Mechanical unloading (HF-UN) normalizes Ca²⁺ spark frequency. Heart failure (HF) cells showed a higher Ca²⁺ spark frequency, peak, width, and duration. Mechanical unloading normalized Ca²⁺ spark frequency and increased width and duration. Mechanical unloading did not influence Ca²⁺ spark peak. The vertical scale bar indicates 280 ms and the horizontal scale bar indicates 100 pixels (sham n = 45, HF n = 34, HF-UN n = 36).

Figure 3

Mechanical unloading (HF-UN) caused a regression of cellular hypertrophy. Mechanical unloading caused a regression of the cellular hypertrophy observed in heart failure (HF), to below sham levels. The cell capacitance, a measure of cell area, was increased in HF and reduced by mechanical unloading. For cell volume, sham n = 39, HF n = 40, HF-UN n = 47; for cell capacitance, sham n = 33, HF n = 26, HF-UN n = 35).

Figure 4

Mechanical unloading (HF-UN) recovers the depressed L-type Ca²⁺ channel density observed in heart failure (HF). Raw traces of L-type Ca²⁺ current are shown. The L-type Ca²⁺ current density was reduced in HF and normalized by mechanical unloading (sham n = 33, HF n = 26, HF-UN n = 35). Fast tau (Ca²⁺-dependent) inactivation is shown in the bottom left.

Figure 5

Mechanical unloading (HF-UN) restores the normal transverse tubule (t-tubule) density and regularity.
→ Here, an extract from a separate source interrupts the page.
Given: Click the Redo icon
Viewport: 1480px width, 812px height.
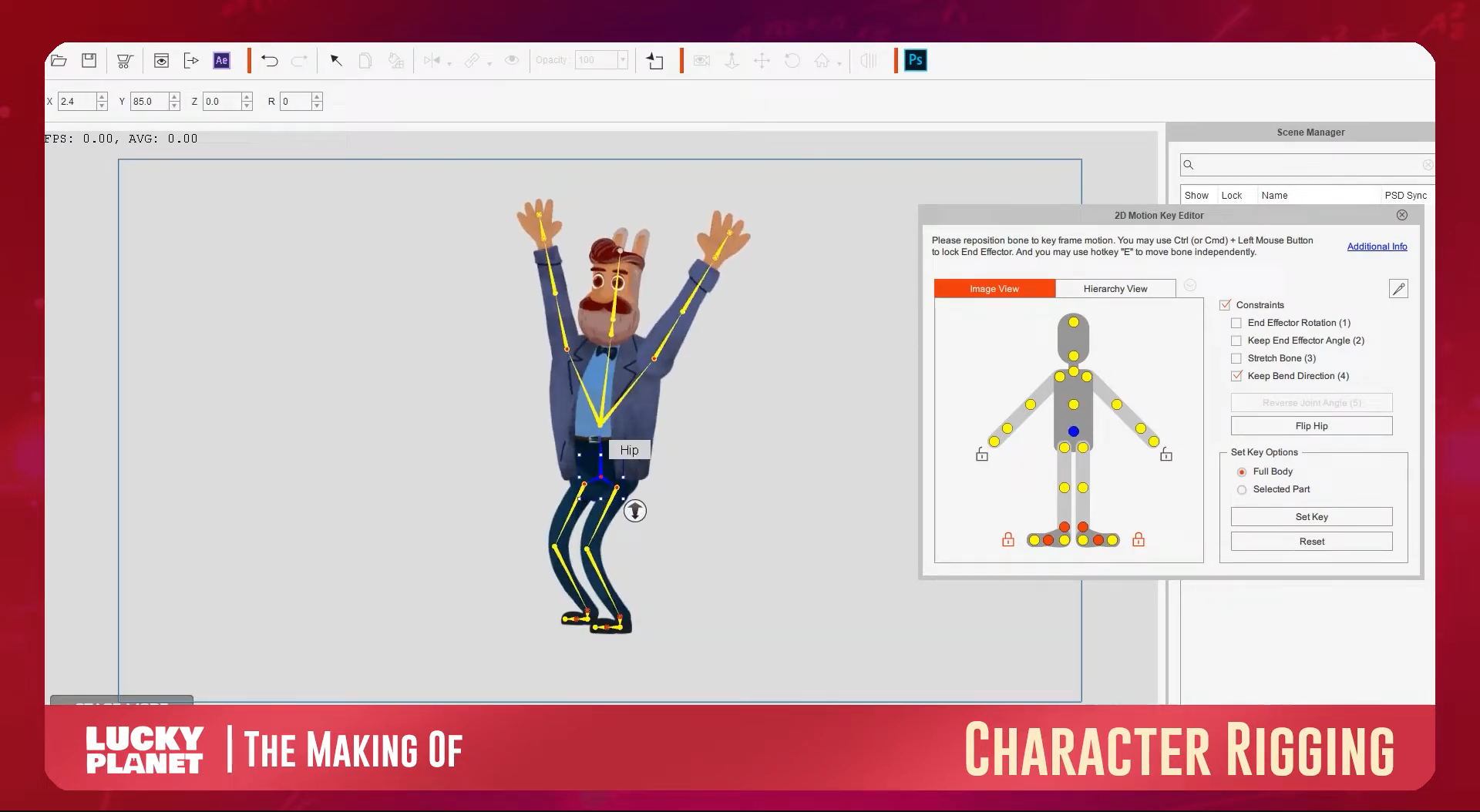Looking at the screenshot, I should point(300,60).
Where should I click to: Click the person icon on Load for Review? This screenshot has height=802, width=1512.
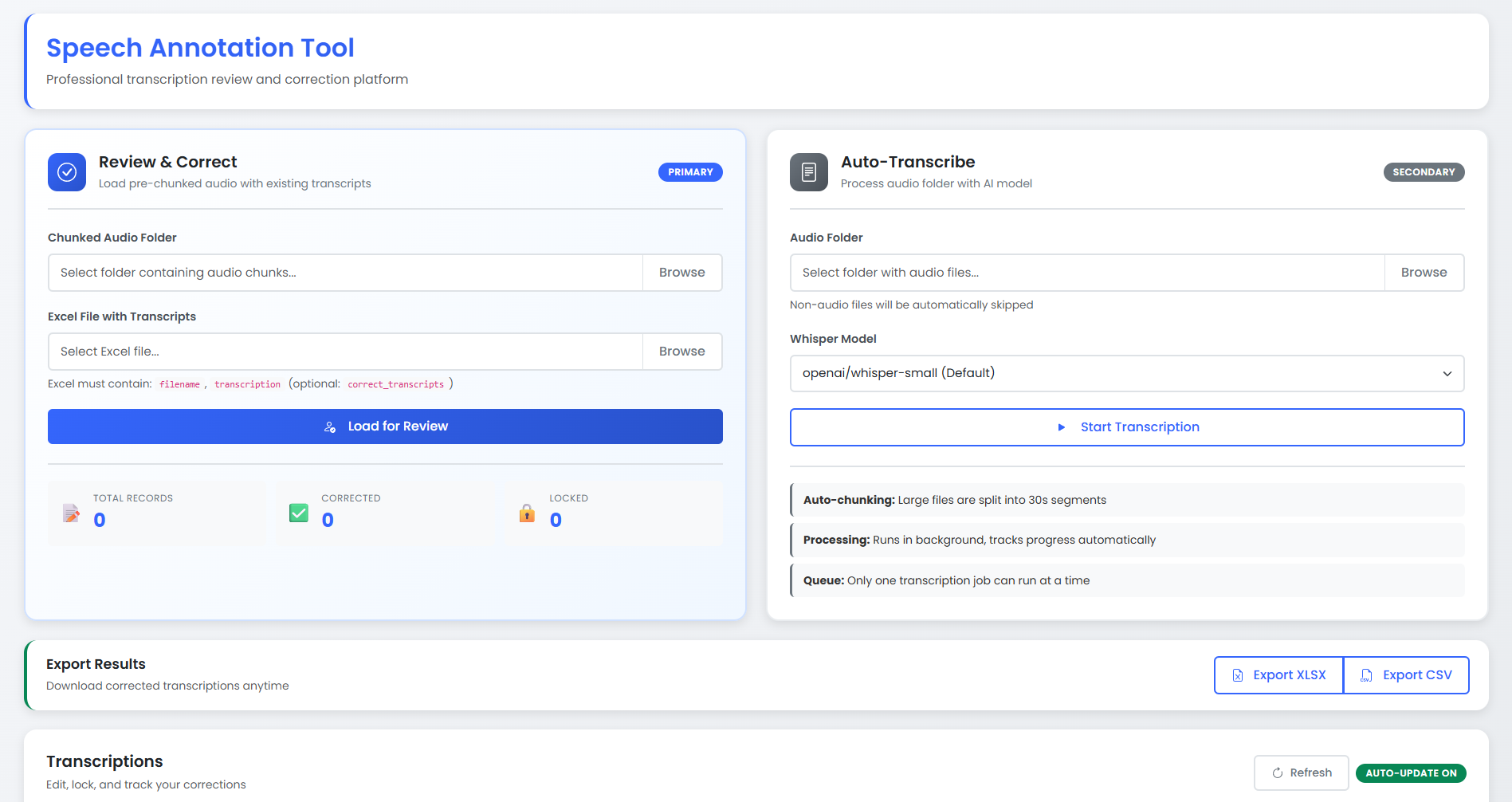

Single ventricular cardiomyocytes stained with di-8-ANEPPS are shown. Heart failure (HF) resulted in a reduced t-tubule density and a lower power of the dominant peak of the Fourier transform of the t-tubules (an index of t-tubular regularity). Mechanical unloading improved t-tubule density and regularity (sham n = 40, HF n = 32, HF-UN n = 27).

Figure 6

Mechanical unloading (HF-UN) restores normal cell surface architecture. The z-groove index is an index of the regularity of the cell surface. This was reduced in heart failure (HF) and normalized by mechanical unloading (sham n = 14, HF n = 25, HF-UN n = 17).

Figure 7

Mechanical unloading (HF-UN) restores transverse tubular (t-tubular) microarchitecture. Optical sections of transmission electron micrographs of isolated ventricular cardiomyocytes are shown. Heart failure (HF) cells showed fewer total t-tubules per optical section which were more dilated. Mechanical unloading caused a regression of t-tubular dilation, and a restoration of their normal density. Black scale bars indicate 1 µm (80 optical sections were analysed in each animal in each group). M, mitochondria; t, t-tubule.

Figure 8

Mechanical unloading (HF-UN) recouples orphaned ryanodine receptors (RyRs) from dihydropyridine receptors (DHPRs). Examples of RyR (top panel), DHPR (middle panel), and co-localized pixels (CP, lower panel) are shown. In heart failure (HF), DHPR–RyR co-localization is reduced, with a loss of the striated pattern of co-localized pixels. Mechanical unloading significantly improves DHPR–RyR co-localization (sham n = 63, HF n = 49, HF-UN n = 42).